CCI’s Anti Competition Penalty  

The company’ s appeal against the CCI’s ₹168.88 Cr penalty over its commercial arrangement with MakeMyTrip-Goibibo (MMT-Go) remains pending before the National Company Law Appellate Tribunal (NCLAT).

The case dates back to 2019, when the Federation of Hotel and Restaurant Associations of India (FHRAI) approached the CCI alleging that the agreement between OYO and MMT-Go was anti-competitive.
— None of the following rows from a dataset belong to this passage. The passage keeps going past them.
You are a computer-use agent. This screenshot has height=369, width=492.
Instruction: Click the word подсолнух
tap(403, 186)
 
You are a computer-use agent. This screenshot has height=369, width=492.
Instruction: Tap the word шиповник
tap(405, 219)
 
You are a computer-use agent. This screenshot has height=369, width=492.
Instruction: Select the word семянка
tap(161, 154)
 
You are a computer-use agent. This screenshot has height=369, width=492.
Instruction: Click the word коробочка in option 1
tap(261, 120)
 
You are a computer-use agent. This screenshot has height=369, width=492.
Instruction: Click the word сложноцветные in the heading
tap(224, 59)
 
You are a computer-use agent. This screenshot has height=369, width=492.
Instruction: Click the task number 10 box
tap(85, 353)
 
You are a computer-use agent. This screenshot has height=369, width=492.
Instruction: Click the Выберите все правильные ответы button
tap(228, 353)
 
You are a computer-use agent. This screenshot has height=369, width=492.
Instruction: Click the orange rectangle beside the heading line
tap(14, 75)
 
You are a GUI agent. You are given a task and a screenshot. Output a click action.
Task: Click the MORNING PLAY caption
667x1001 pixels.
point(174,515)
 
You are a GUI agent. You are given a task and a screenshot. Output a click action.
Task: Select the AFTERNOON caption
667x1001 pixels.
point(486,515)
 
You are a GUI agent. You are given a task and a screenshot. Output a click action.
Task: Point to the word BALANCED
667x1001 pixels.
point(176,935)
Subsequently, budget hotel chains FabHotels and Treebo also filed similar complaints, alleging that MMT-Go had delisted their properties after entering into a partnership with OYO, thereby restricting competition in the online hotel booking market.

Following an investigation by the CCI’s Director General, in October 2022, imposed a penalty of ₹168.88 Cr on OYO and ₹223.48 Cr on MakeMyTrip-Goibibo. The CCI held that the arrangement between the parties led to the foreclosure of competition by creating an artificial advantage for OYO and limiting the ability of rival hotel chains to access MMT-Go’s platform.

OYO challenged the order before the NCLAT in November 2022, seeking to set aside the CCI’s findings and withdraw the penalty. The company has argued that its agreement with MMT-Go did not foreclose competition or cause any appreciable adverse effect on competition under the Competition Act, 2002. It has also contended that the penalty was computed without considering the relevant turnover.

The company said the appeal continues to be pending before the appellate tribunal, making the antitrust case one of the material legal proceedings disclosed in its filing.